The answer for the symbol (p) is closely tied to the lack of a unit name. After all, some of the names listed above are fairly new. It wasn't that long ago (sixty years) that force was in dynes and energy in ergs. Forty years ago, Halliday and Resnick were compelled to have an entire appendix devoted to conversion from MKS to the (then) more widely used cgs "gaussian" system of units.
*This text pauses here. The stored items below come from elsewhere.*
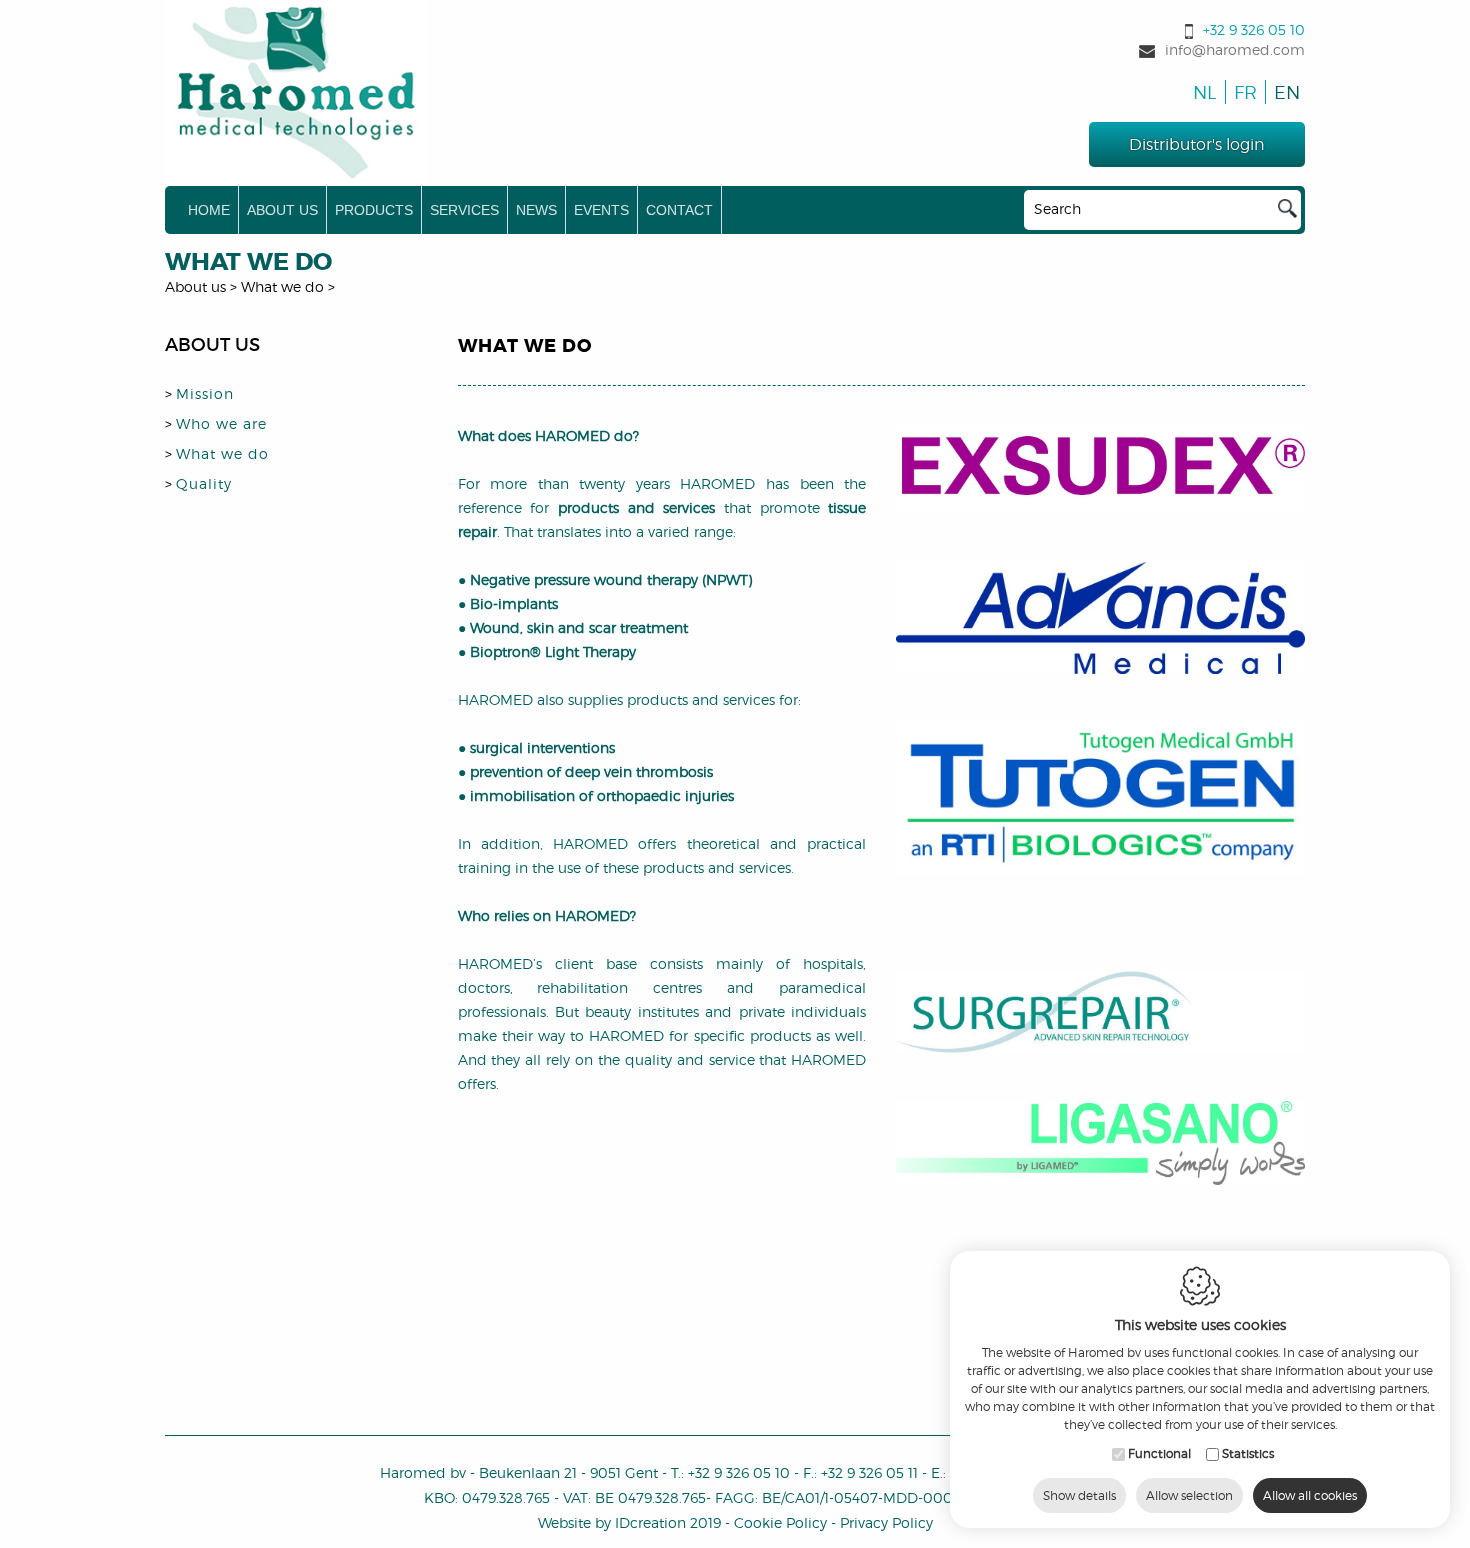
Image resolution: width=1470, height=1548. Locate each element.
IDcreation (612, 1522)
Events (601, 210)
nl (1203, 92)
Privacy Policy (886, 1522)
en (1283, 92)
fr (1243, 92)
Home (209, 210)
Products (374, 210)
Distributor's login (1197, 144)
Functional (1159, 1453)
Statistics (1248, 1453)
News (536, 210)
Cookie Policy (780, 1522)
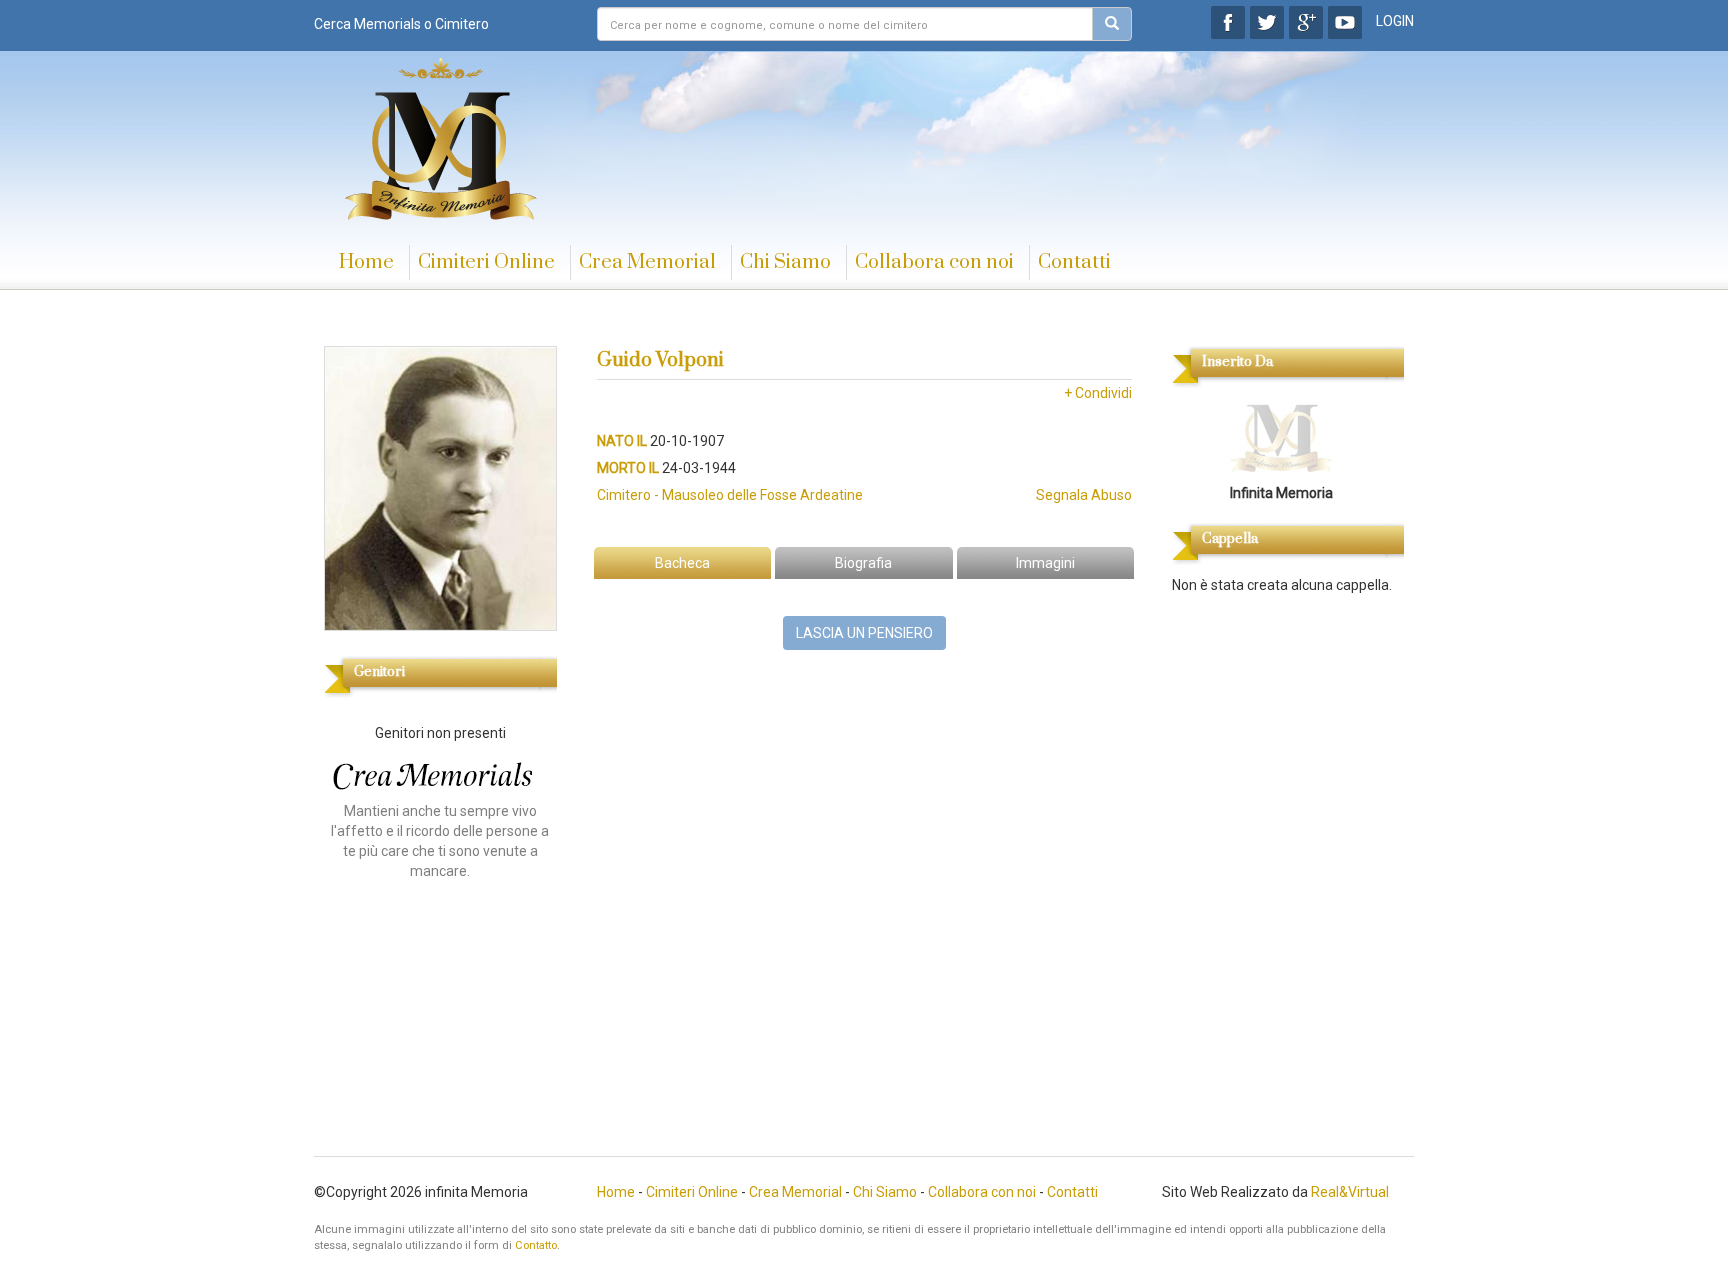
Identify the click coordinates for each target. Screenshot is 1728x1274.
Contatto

Using "p" for momentum only goes back to the development of theoretical mechanics in the late 19th century, the q and p we all know and love. [There it seems to have been used only because q is next to r in the alphabet, hence a good choice for a generalized position, and p is next to q.] It had to work its way down from advanced textbooks to introductory ones. I suspect, but cannot prove, that it came into intro physics with the 1950s reform of physics education, to introduce that symbol and concept at an earlier point in the curriculum. I know that p was not used for momentum in a well used (a 1939 edition in its 23rd printing by 1947) intro physics textbook. All you saw was "mv" in the *very* short section devoted to the topic. Ditto for some older textbooks I own. Unlike today's pedagogy, which emphasizes the insight of Hamilton and Lagrange, momentum did not even rate a chapter in that mid-century book!

As for unit names, I thought the best choice would have been the newton. After all, momentum is what Newton was talking about most of the time when discussing "inertia" and defining the second law.

So name it the Dangerfield, since it doesn't get enough respect.